The successful verification using both conventional gear shapers with spindle adjustment and form milling machines with tapered tooth programming confirms the methodology’s effectiveness across different manufacturing platforms. All tested internal gears produced using our improved process met the specified accuracy requirements after quenching, with common normal line measurements consistently falling within the acceptable range of 759.21-759.33 mm.

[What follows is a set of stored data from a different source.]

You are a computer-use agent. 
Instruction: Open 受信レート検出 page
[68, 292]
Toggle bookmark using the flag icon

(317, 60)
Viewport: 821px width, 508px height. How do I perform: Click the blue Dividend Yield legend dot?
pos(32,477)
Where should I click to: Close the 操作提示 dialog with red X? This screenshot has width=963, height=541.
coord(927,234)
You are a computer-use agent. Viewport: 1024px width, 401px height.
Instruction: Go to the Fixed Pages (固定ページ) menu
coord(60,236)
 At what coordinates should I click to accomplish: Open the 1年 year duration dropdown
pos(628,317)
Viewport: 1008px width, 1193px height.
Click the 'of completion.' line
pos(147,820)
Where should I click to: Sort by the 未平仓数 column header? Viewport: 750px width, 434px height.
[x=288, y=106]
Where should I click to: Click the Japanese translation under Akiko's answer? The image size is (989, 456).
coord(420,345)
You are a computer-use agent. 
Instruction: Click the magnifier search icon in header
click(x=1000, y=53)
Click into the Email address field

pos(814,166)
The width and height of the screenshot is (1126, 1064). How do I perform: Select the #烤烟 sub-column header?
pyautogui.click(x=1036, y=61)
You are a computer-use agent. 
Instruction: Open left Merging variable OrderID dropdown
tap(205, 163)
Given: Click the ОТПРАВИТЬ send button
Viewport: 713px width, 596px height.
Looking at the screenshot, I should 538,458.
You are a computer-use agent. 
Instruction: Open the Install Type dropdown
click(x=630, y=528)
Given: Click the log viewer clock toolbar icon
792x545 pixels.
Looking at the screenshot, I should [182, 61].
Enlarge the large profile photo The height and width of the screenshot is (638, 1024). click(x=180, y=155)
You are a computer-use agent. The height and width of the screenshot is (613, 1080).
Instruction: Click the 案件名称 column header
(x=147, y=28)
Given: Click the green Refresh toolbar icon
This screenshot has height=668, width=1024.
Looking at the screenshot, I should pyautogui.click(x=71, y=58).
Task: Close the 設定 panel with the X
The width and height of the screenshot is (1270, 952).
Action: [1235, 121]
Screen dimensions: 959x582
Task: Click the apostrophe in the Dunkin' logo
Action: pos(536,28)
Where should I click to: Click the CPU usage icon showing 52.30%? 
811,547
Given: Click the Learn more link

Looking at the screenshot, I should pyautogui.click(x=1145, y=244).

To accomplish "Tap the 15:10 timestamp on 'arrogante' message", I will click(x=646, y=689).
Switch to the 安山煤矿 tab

For internal gear manufacturers, this research offers significant practical benefits. The improved process eliminates the need for additional finishing operations after quenching, reducing production time and cost while maintaining high precision. The methodology can be readily implemented using existing equipment with minimal modifications, making it accessible to manufacturers of various scales.
The principles established in this study can be extended to other gear types and manufacturing scenarios where differential thermal effects impact dimensional accuracy. Internal gear manufacturers can adapt the fundamental compensation approach to address similar challenges in their specific applications, potentially expanding beyond common normal line compensation to other critical gear parameters.
In conclusion, our research provides internal gear manufacturers with an effective and precise approach to producing high-quality hardened internal gears. By incorporating pre-quenching compensation based on mathematical relationships between machining parameters and gear geometry, manufacturers can achieve consistent accuracy while optimizing production efficiency. This advancement represents a significant contribution to the field of precision gear manufacturing and offers practical solutions to longstanding challenges in internal gear production.